Occupare Gaza significa mobilitare tra i 40 e i 60 mila israeliani. I soldati di professione e di leva non bastano, bisogna di nuovo far ricorso ai riservisti. Nella sua storia Israele non è mai stato in guerra tanto a lungo. Tanti riservisti al quarto, quinto turno cercano qualche scusa per evitarlo.
«La cultura del dissenso è parte integrante della storia del popolo d’Israele e rappresenta un elemento fondamentale nella stessa cultura organizzativa dell’Idf», ha detto ieri il generale. Era la prima volta che parlava in pubblico dopo giorni in cui i giornali erano pieni del suo dissidio con la dirigenza politica. Il figlio del premier, Yair Netanyahu, è arrivato a denunciare il rischio di «golpe militare» viste le reticenze degli ufficiali ad assecondare il papà.

«Continueremo a esprimere la nostra posizione senza timore, in modo oggettivo, indipendente e professionale. Non ci occupiamo di teorie, ma di vite umane e della difesa dello Stato. Solo il suo bene e la sua sicurezza sono davanti ai nostri occhi». Zamir al forum dello stato maggiore di ieri è stato impeccabile. Nessuna polemica, ma anche nessuna umiliazione: sono qui per servire il mio Paese da soldato. Stop.

La sostanza del dibattito interno al vertice dello Stato ebraico rimane. Tanti professionisti della sicurezza (ex generali, ex agenti segreti) svincolati grazie al pensionamento dall’obbligo di obbedienza si sono pronunciati contro l’invasione totale. E l’hanno fatto in pubblico, aprendo una frattura delicata. Meglio trattare con Hamas e salvare gli ostaggi? O sradicare il gruppo terroristico anche a costo della loro vita? La linea rossa di Hamas nelle trattative pare fosse la fine della guerra e il ritiro israeliano. Una condizione inaccettabile per Netanyahu che sin dall’inizio ha parlato della «distruzione» del gruppo terroristico.

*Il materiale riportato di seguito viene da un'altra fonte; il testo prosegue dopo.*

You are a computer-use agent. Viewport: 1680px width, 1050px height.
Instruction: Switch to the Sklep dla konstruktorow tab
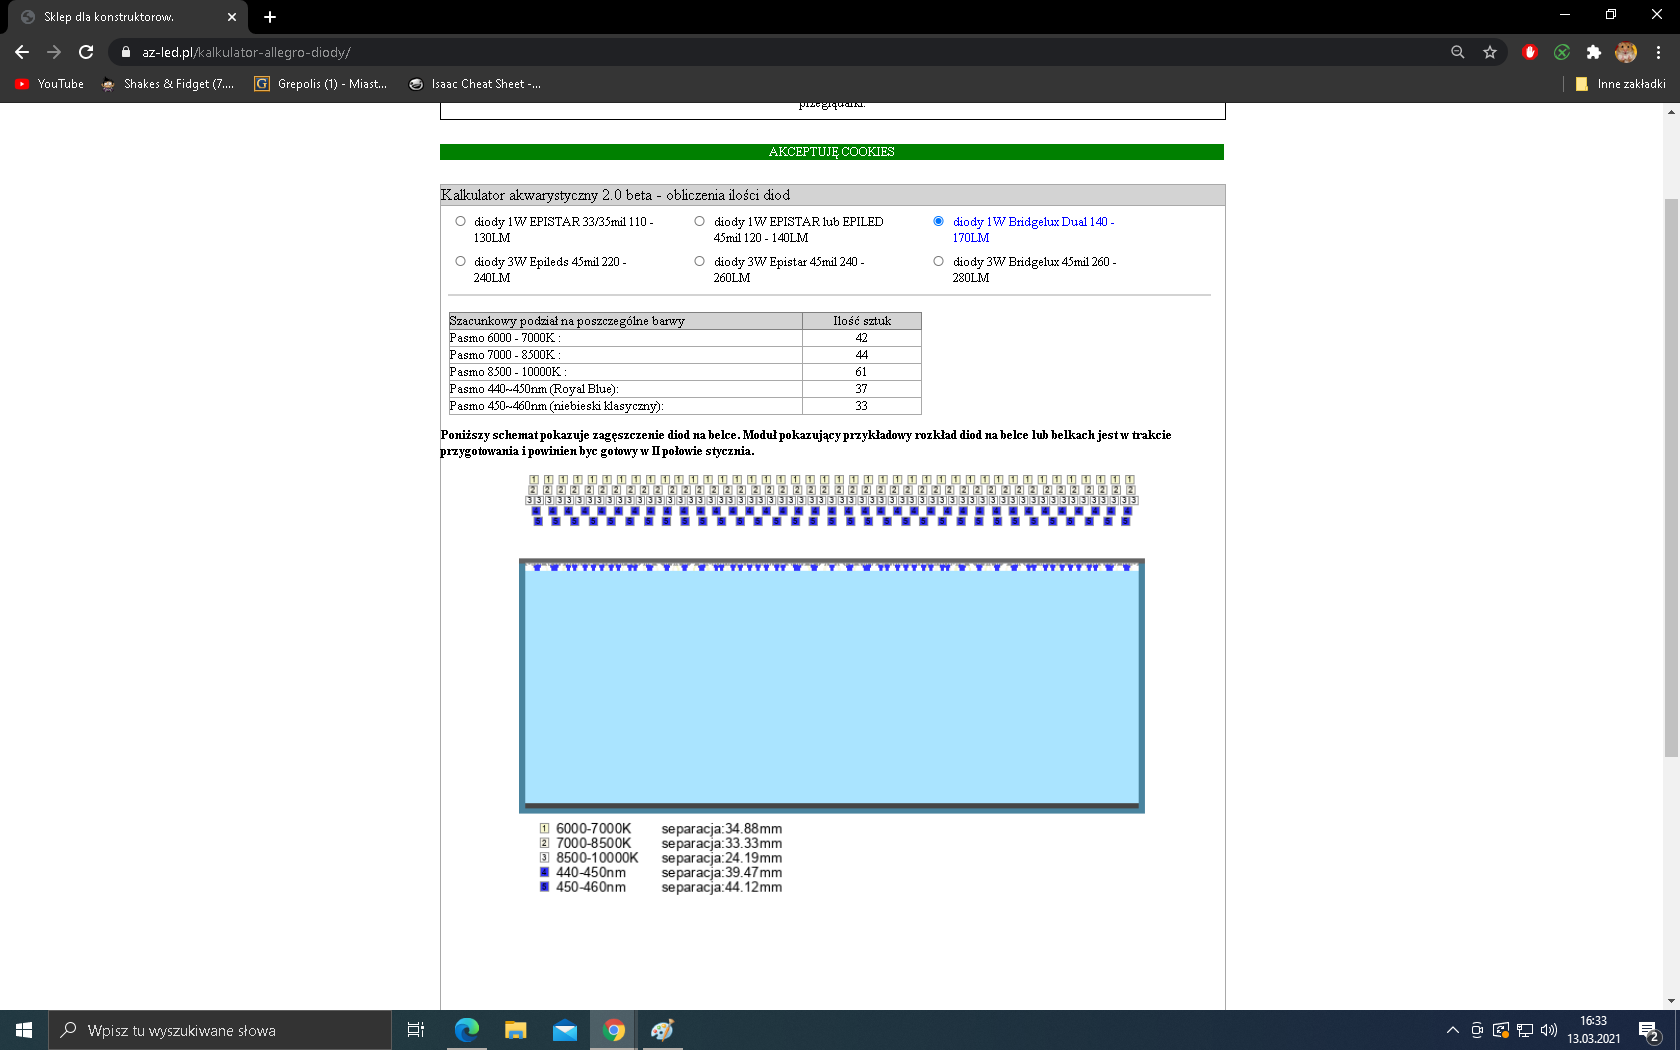click(120, 17)
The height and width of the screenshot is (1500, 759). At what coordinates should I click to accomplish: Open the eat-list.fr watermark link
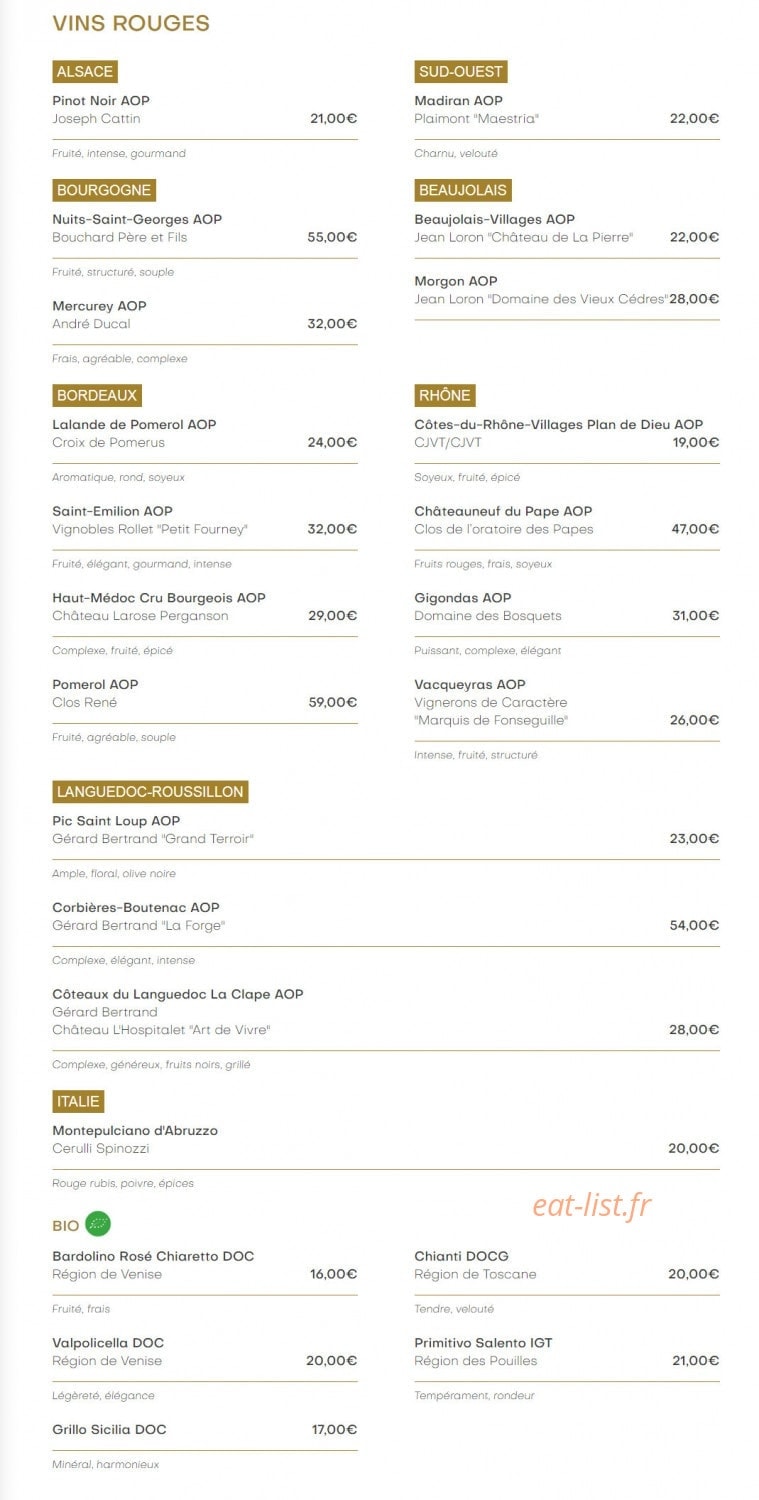pyautogui.click(x=592, y=1206)
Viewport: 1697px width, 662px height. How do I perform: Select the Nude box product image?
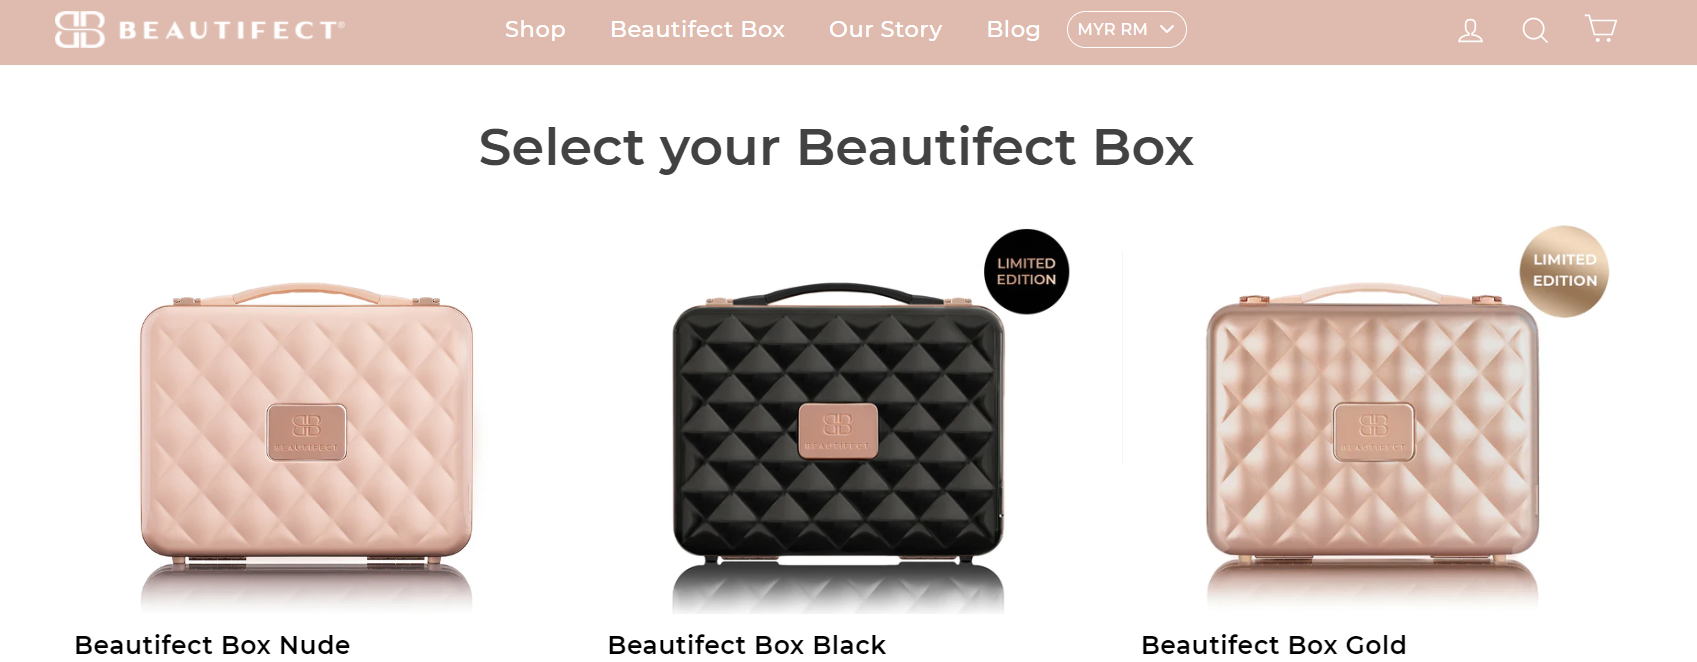(306, 445)
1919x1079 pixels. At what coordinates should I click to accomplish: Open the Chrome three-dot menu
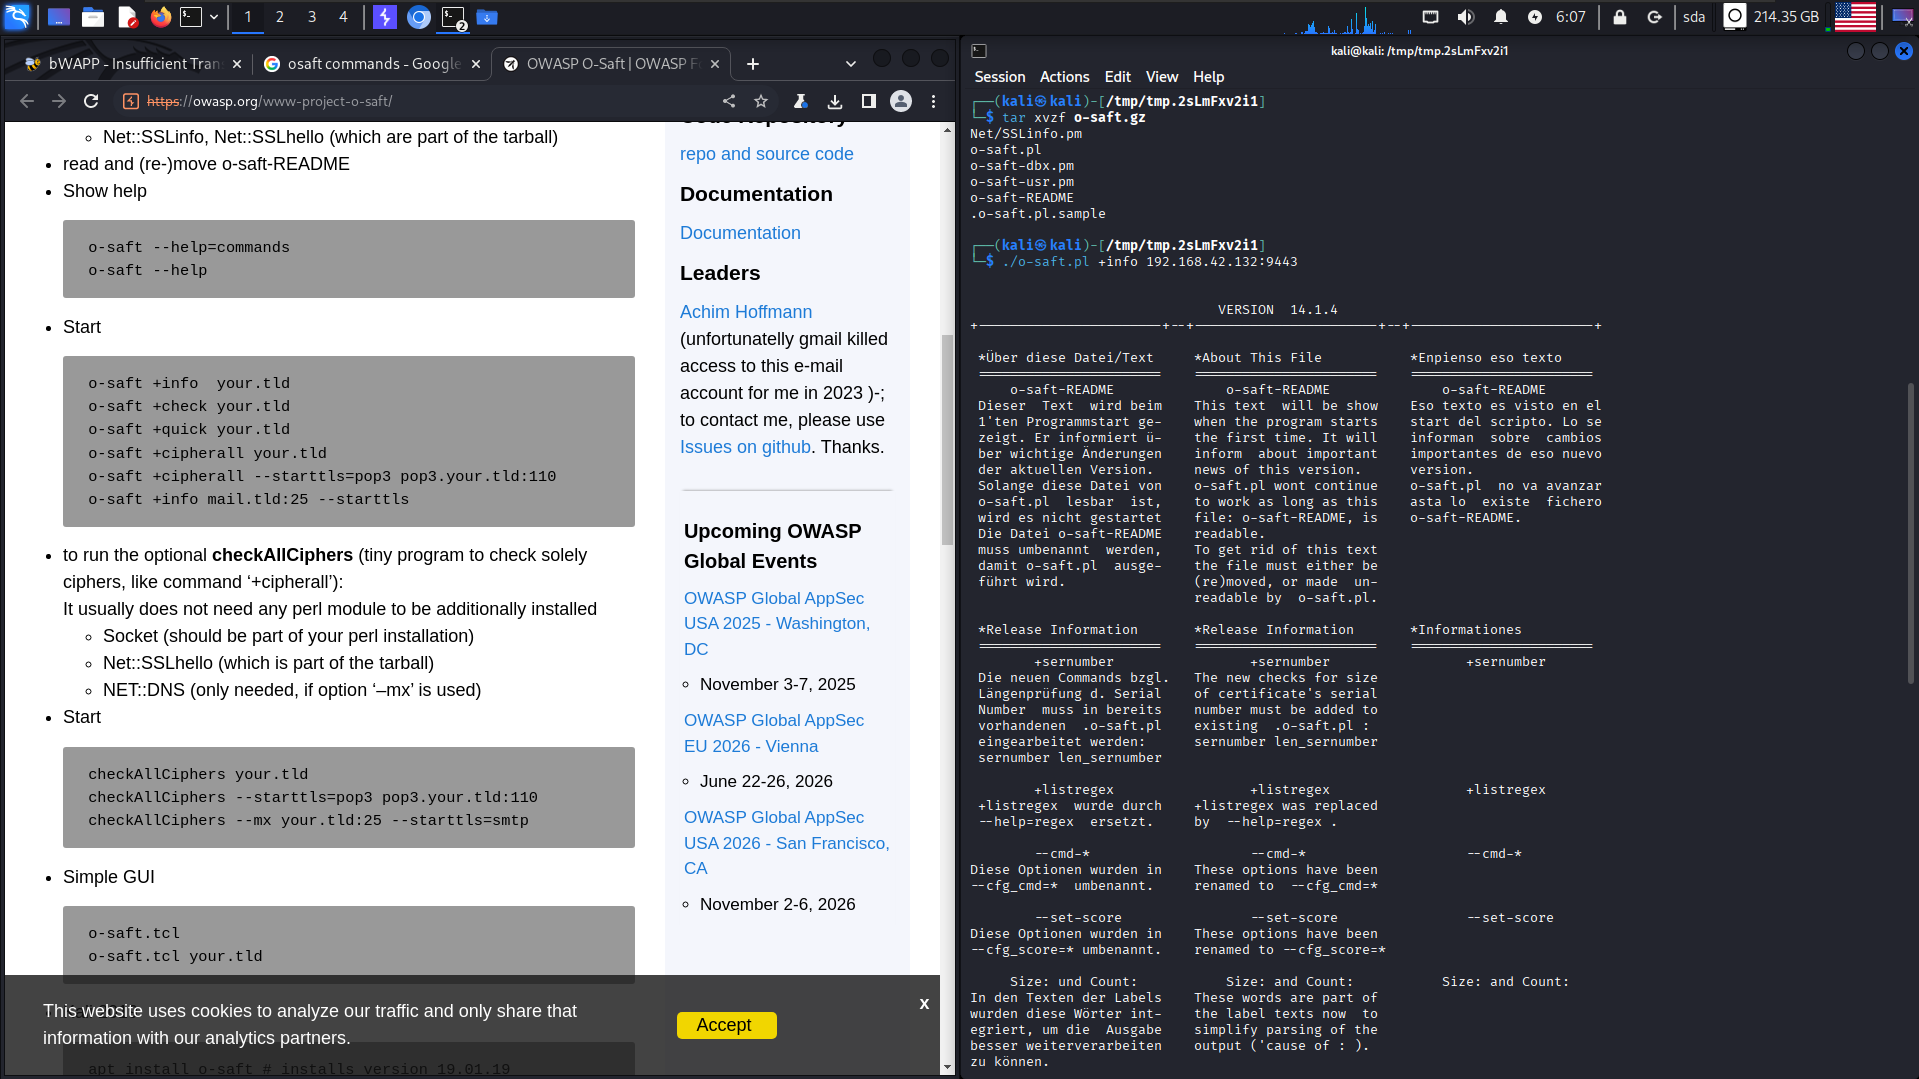point(933,101)
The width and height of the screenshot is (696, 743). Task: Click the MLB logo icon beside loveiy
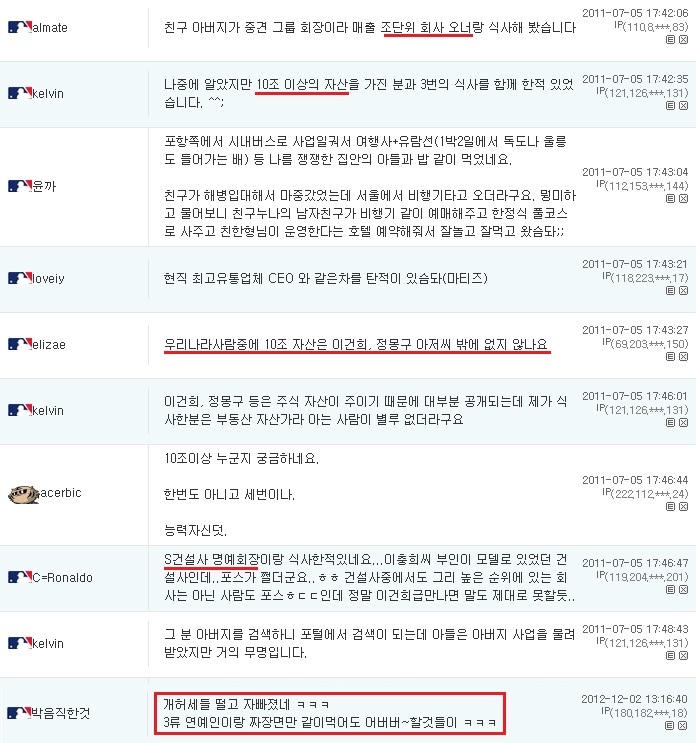[19, 278]
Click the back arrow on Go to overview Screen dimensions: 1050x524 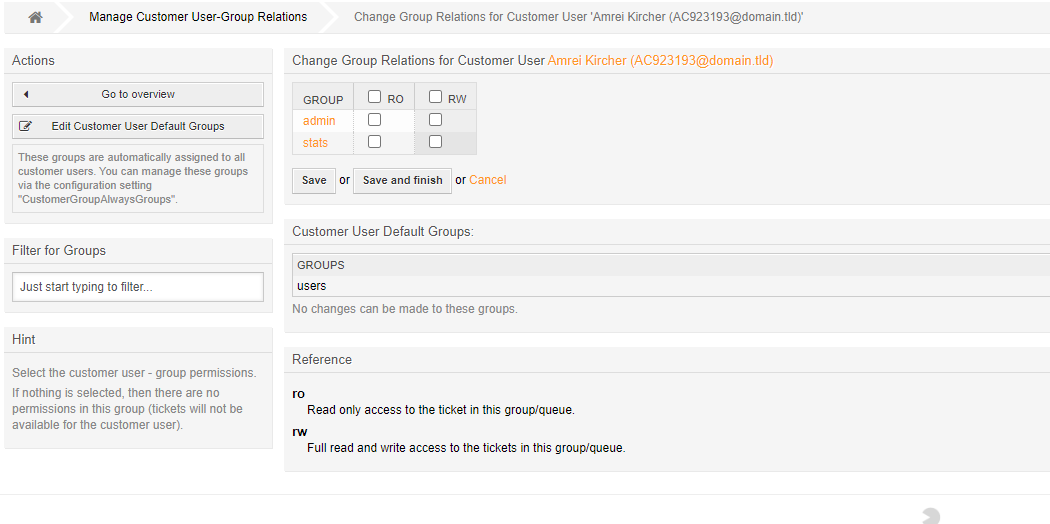[x=26, y=95]
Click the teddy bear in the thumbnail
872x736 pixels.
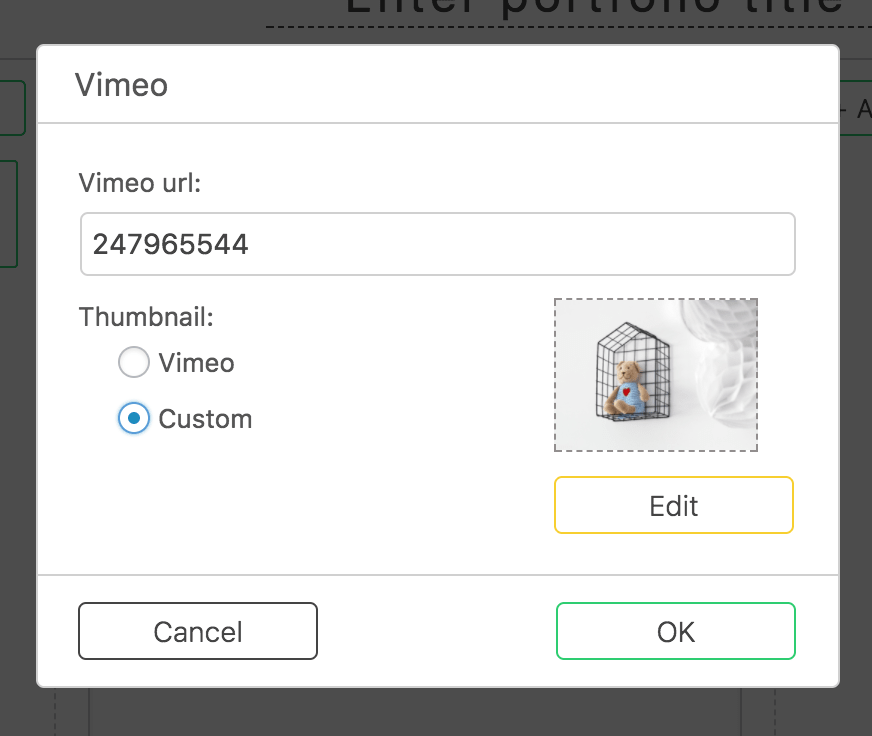click(x=628, y=388)
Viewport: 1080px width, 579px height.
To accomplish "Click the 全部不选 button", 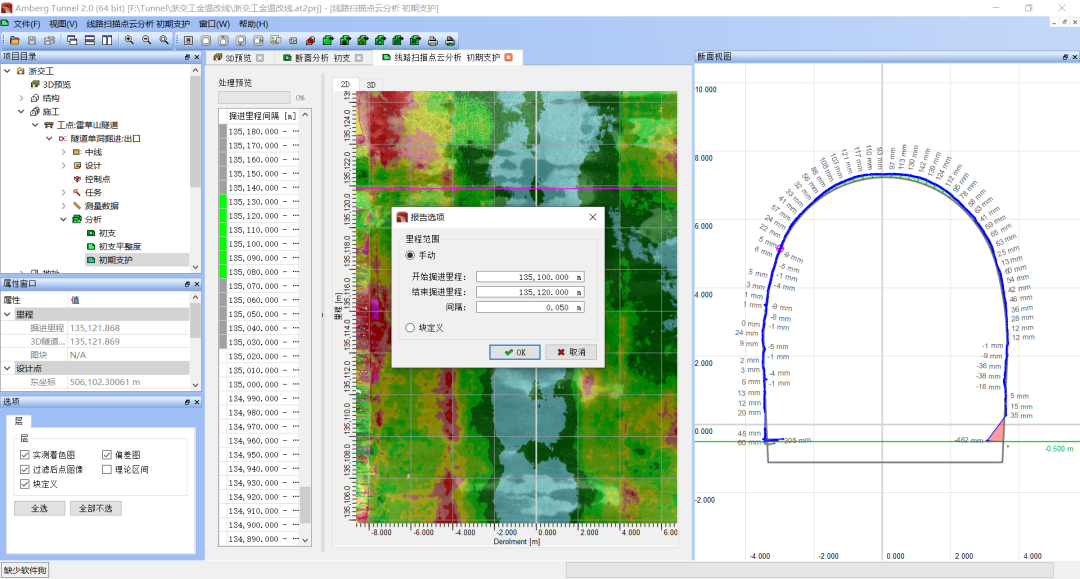I will [x=97, y=508].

I circoli strategici israeliani considerano anche il concetto arabo di «sumud», resilienza, elevato tra i palestinesi a virtù quasi religiosa. Se Hamas riuscisse a sopravvivere pur decapitata, pur in una Gaza devastata proverebbe la sua «sumud» e il prestigio, paradossalmente, crescerebbe. Dopo oltre 60 mila morti e tanta distruzione l’acqua attorno ad Hamas sarebbe più alta. La scommessa per Israele è che distruggendo Hamas, in quell’acqua non nasca più alcuna opposizione.